Мариенгоф вспоминает, что когда Сергей перевез к нему домой свои американские шкафы-чемоданы, с полочками, ящичками и вешалками внутри, он был поражен количеством костюмов, белья, шляп… Это было еще не так страшно само по себе. Страшна была мания: непременно обокрадут. «Несколько раз на дню он проверял чемоданные замки. Когда уходил, непременно предупреждал: «Стереги, Толя […] Знаю я их — с гвоздем в кармане ходят». На приятелях и знакомых мерещились ему его носки, галстуки». Конечно, Мариенгоф — ради красного словца — может и приврать и сгустить краски. Но если даже все его россказни, как говорится, разделить на 48, — картина получается малоприглядная..

Это не было скупостью — это была болезнь. Есенин поил огромные компании. Почти никогда не требовал, чтобы ему возвращали долги. Он взял на свое полное обеспечение обеих своих сестер. (Платил за их обучение.) Построил родителям новый дом. Стоило Клюеву пожаловаться: голодаю, — привез его в Москву: кормил, поил, одевал… Но справедливо и то, что каждый сходит с ума по-своему.

Не случайно же он в свое время гордо заявил: «Я — большевик». Передел собственности никогда не казался ему несправедливостью… Вспомним письмо 1916 г. (Есенин в то время — само здоровье): «Я имел право просто взять любого из них (петроградских издателей. — Л. П.) за горло, и взять просто сколько мне нужно из их кошельков». Вопросом, мучившим Раскольникова: «Кто я? Тварь дрожащая или право имею?», Есенин озабочен не был. С тех пор как он не сомневался в своем гении, он не сомневался и в своем — «право имею». И надо сказать, что многие его друзья (тот же Мариенгоф, тот же Кусиков) всячески поддерживали в нем это убеждение. Увы, поддерживала, на свою шею, и гениальная «босоножка».

Как только в доме Дункан удалось открыть один чемодан — в комнату неожиданно ворвался Есенин. И естественно, учинил скандал: «Кто трогал мои чемоданы?!» (Это тоже похоже на сказку, только уже другую — «Кто ел из моей плошки?!») Его успокоили, сказав, что хотели только вынести чемоданы из комнаты, думая, что он уже не вернется. Он вынул свой главный бумажник с ключами и открыл чемодан с одеждой. Айседора тут же увидела там свое платье и быстро вытащила его. Он попытался вырвать — она не отпускала. В конце концов он отступил. Затем она выхватила из чемодана еще что-то. И снова — игра в перетягивание каната.
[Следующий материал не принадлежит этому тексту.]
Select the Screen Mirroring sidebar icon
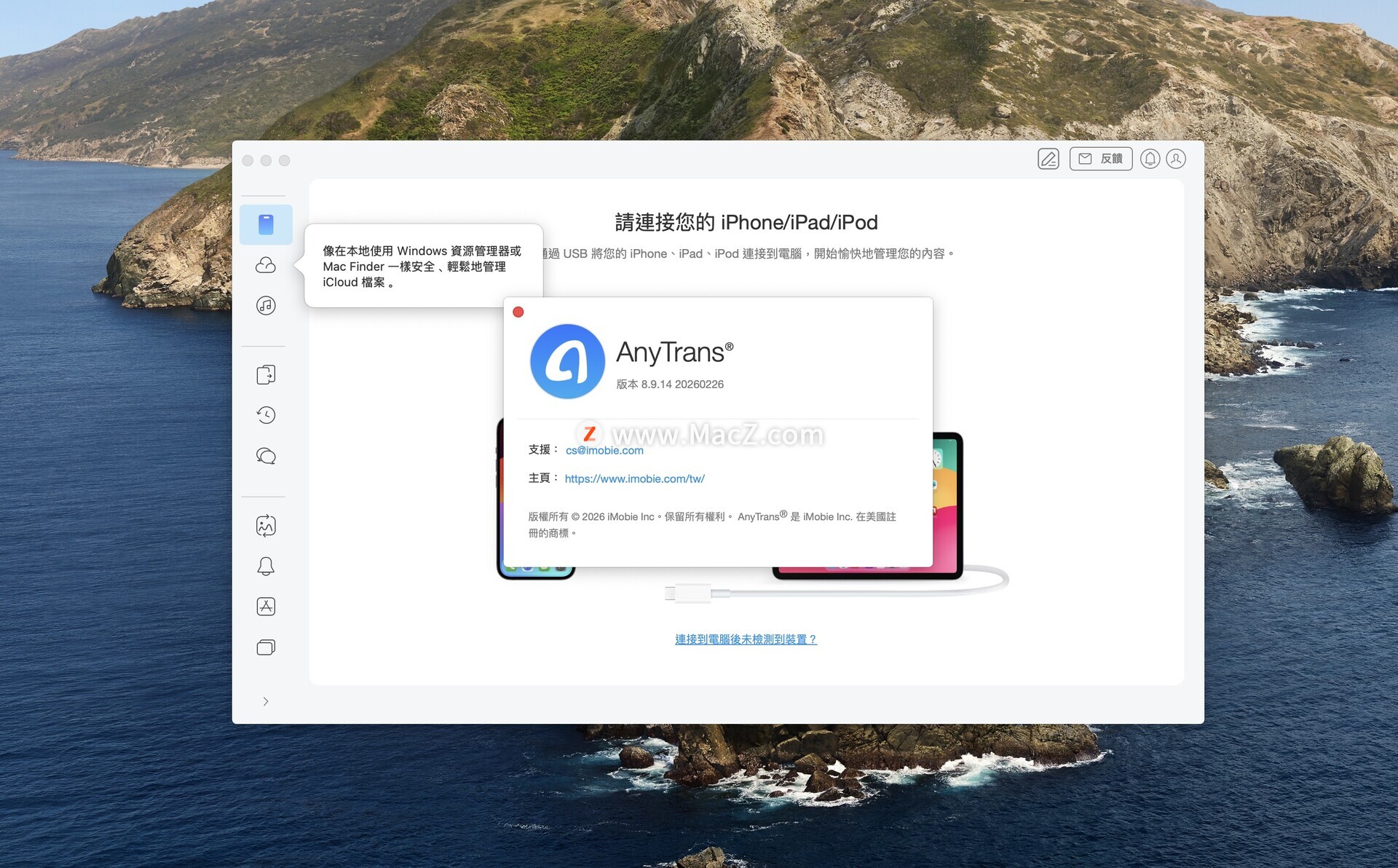 click(266, 647)
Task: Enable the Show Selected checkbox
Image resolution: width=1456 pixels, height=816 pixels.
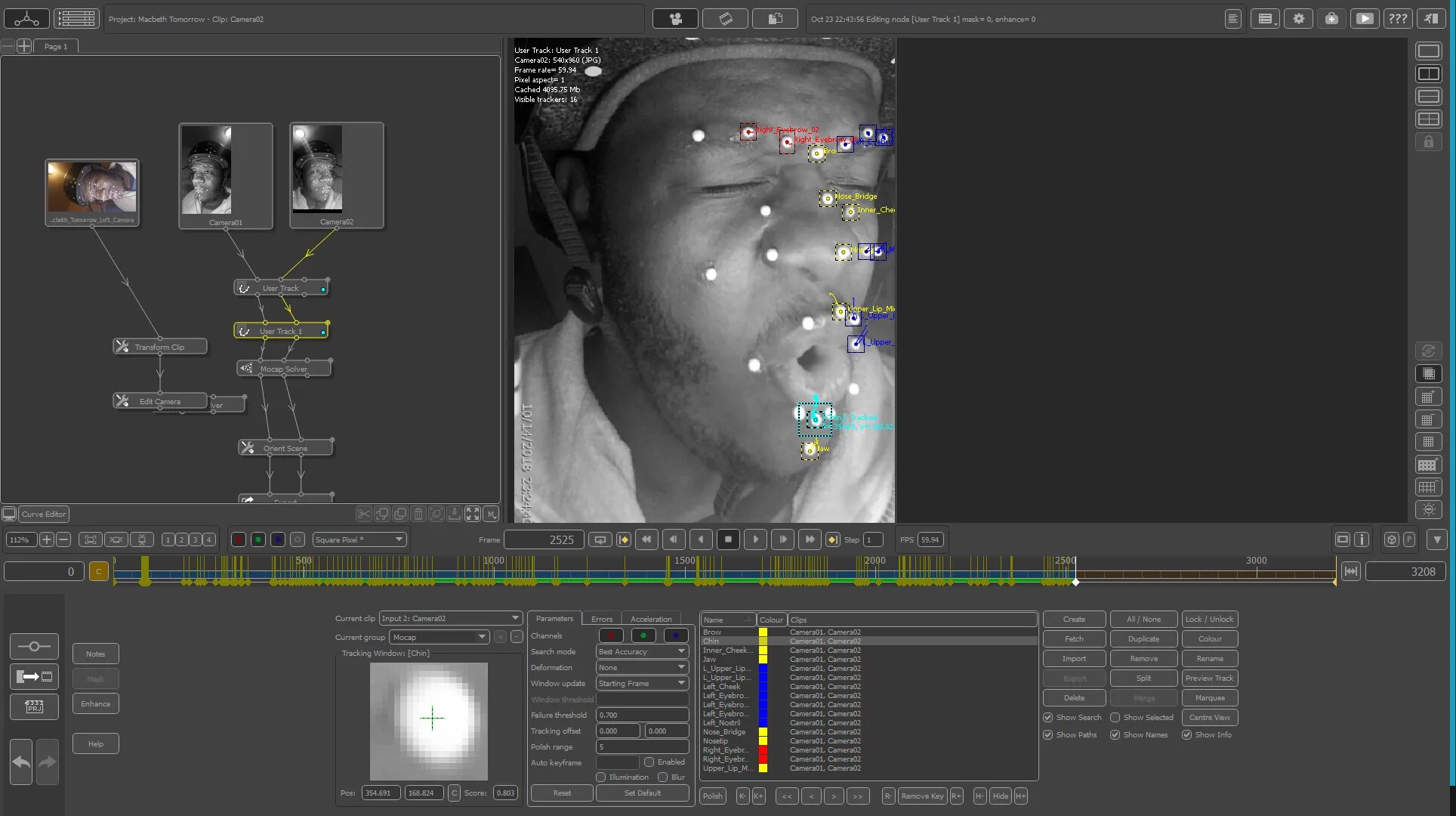Action: coord(1115,718)
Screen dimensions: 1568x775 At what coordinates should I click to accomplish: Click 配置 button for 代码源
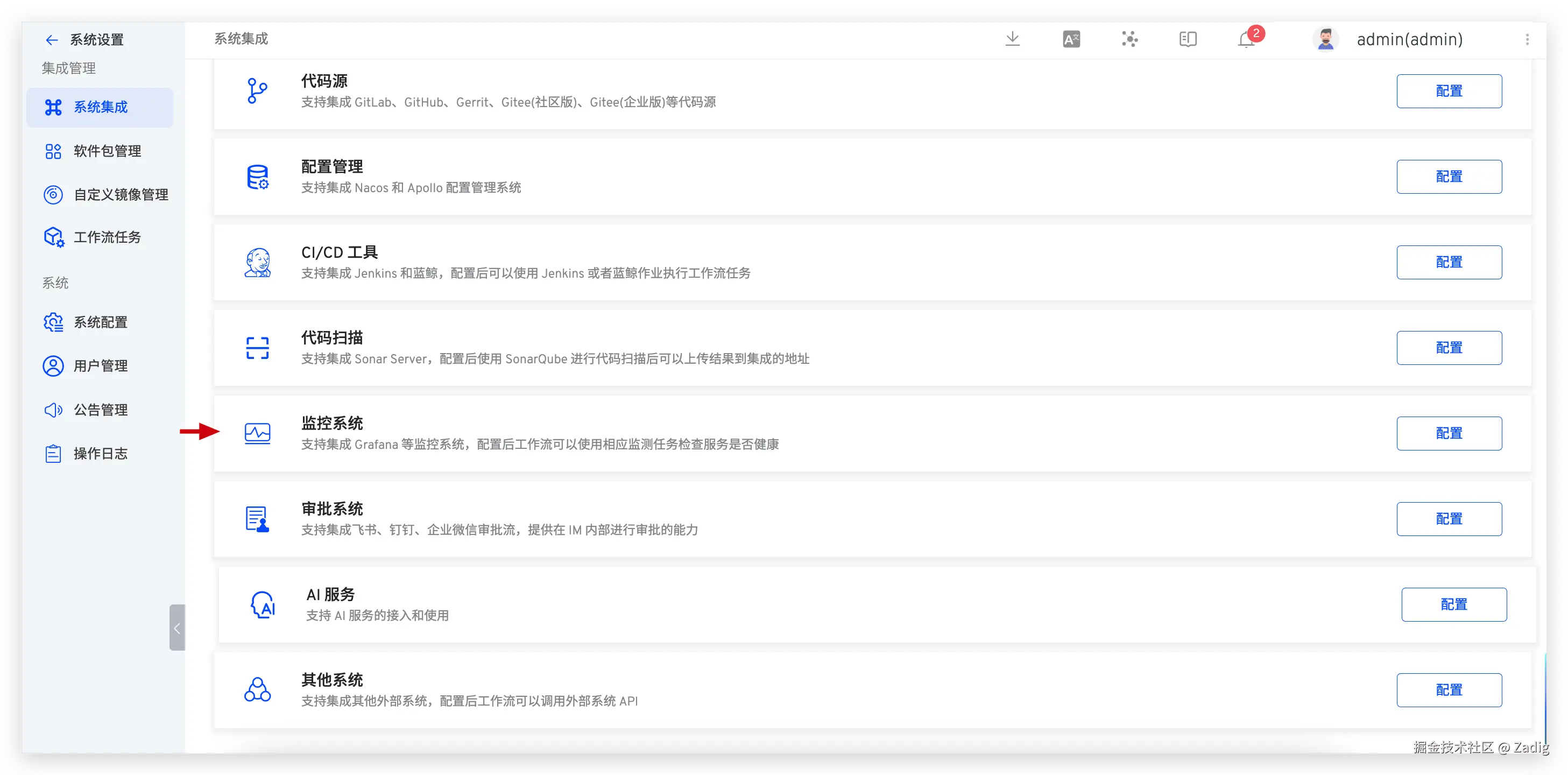tap(1449, 91)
При этом Есенин кричал: «Это мое! Это моей сестре. Ты мне его дала в Париже».

Затем он поспешил запереть чемодан — дабы еще чего не вытащили. Как встарь, сделал бумажный сверток с рубашкой и туалетными принадлежностями и направился к выходу. Тогда Айседора, с несвойственной ей строгостью, на ломаном русском языке предупредила, что если он опять уйдет, не сказав ей, куда и как надолго, то это будет конец. И в любом случае она сегодня ночью уезжает из Москвы. Есенин недоверчиво засмеялся.
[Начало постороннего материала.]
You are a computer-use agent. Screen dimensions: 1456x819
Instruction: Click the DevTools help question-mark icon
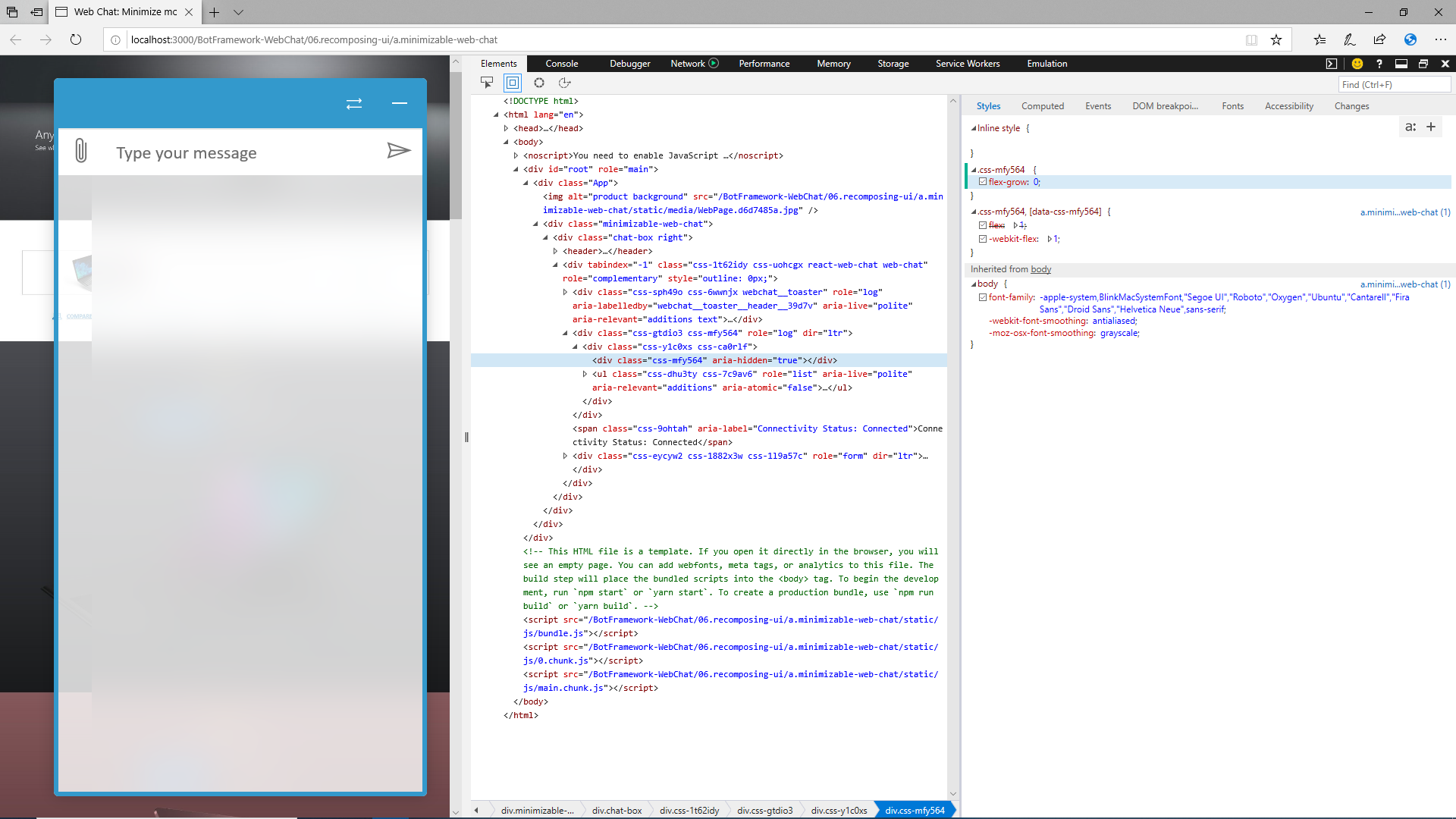tap(1379, 64)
Однако ж перед самым отправлением поезда он неожиданно появился на платформе. (Хотя Айседора не сказала ему ни куда она едет, ни с какого вокзала.) Он был совершенно трезв. Тронутая его поведением, Дункан попыталась уговорить его ехать с ней. Он отказался, но пообещал приехать через несколько дней. До последнего звонка он оставался на перроне — они прощались друг с другом так нежно, как прощаются влюбленные.

Своего обещания Есенин, разумеется, не выполнил. Дункан телеграфировала: «Дарлинг очень грустно без тебя надеюсь скоро приедешь сюда навеки люблю — Изадора». Есенин ответил: «Дорогая Изадора! Я очень занят книжными делами, приехать не могу. Часто вспоминаю тебя со всей моей благодарностью тебе».